In un anno – dal terzo trimestre 2015 al terzo trimestre 2016 – si è registrata una variazione positiva del tasso di occupazione dello 0,5% tra gli uomini e dell’1,2% tra le donne, ma la differenza, al terzo periodo dell’anno, è di oltre 18 punti a favore dei maschi. Il divario di genere è tornato a crescere in particolare nel 2015, con l’indicatore al 65,5% per gli uomini e al 47,2% per le donne.

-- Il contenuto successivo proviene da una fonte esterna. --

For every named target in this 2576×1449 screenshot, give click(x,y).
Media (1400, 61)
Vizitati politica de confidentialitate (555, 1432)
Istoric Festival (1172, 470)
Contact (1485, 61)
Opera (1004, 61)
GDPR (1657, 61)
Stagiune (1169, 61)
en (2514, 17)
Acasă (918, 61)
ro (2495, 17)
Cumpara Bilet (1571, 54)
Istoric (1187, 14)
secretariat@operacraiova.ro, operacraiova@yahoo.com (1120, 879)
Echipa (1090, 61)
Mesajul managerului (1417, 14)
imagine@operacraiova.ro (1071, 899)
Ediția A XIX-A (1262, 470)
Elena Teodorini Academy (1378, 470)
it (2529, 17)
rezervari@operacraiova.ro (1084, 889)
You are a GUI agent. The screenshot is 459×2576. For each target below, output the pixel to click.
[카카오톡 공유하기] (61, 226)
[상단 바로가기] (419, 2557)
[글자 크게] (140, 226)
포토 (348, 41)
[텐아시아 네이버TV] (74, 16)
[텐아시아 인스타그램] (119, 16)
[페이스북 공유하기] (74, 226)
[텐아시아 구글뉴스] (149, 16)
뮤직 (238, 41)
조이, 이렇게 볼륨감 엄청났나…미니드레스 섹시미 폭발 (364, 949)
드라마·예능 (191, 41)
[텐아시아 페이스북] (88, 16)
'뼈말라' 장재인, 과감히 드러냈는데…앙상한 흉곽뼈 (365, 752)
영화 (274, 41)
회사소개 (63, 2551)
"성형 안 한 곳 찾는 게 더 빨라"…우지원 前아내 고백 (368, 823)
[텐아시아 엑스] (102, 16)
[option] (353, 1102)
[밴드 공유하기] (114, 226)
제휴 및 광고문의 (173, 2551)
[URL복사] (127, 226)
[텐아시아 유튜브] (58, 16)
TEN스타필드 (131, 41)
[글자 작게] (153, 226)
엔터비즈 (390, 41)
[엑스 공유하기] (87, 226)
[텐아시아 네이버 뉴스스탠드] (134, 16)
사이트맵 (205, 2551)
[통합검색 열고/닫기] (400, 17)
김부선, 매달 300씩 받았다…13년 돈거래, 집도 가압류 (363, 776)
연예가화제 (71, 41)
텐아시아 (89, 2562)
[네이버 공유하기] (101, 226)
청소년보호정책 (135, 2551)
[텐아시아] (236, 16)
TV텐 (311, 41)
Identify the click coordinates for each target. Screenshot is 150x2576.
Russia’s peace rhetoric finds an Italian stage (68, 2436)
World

Questo differenziale resta tra i più alti in Europa e anche la qualità del lavoro è inferiore per le donne, in quanto spesso occupate nel terziario in professioni a bassa specializzazione. Considerata la fascia di età 20-64 anni, nell’Ue28 il tasso di occupazione femminile è nel 2015 al 64,2%, in Italia si colloca al 50,6%. E il tasso di mancata partecipazione al mercato del lavoro è nel nostro paese più alto: il 26,8% rispetto al 13,6 della media europea. In generale, la riduzione del tasso di occupazione nel periodo 2008-2015 è da attribuire soprattutto alla componente maschile, mentre quella femminile è rimasta sostanzialmente stabile. Certo è che le differenze di genere si osservano anche a livello europeo, considerati gli undici punti che separano le due componenti (il tasso di occupazione maschile lo scorso anno si attestava al 75,8%).
Importante, però, è la riduzione – che emerge dall’ultimo rapporto Bes (Benessere equo e sostenibile) dell’Istat – delle differenze tra i tassi di occupazione delle donne con figli in età prescolare e quelle senza figli. Una buona notizia perché i problemi di conciliazione tra vita e lavoro rappresentano ancora un grosso ostacolo, specialmente per le donne con basso titolo di studio e per le straniere.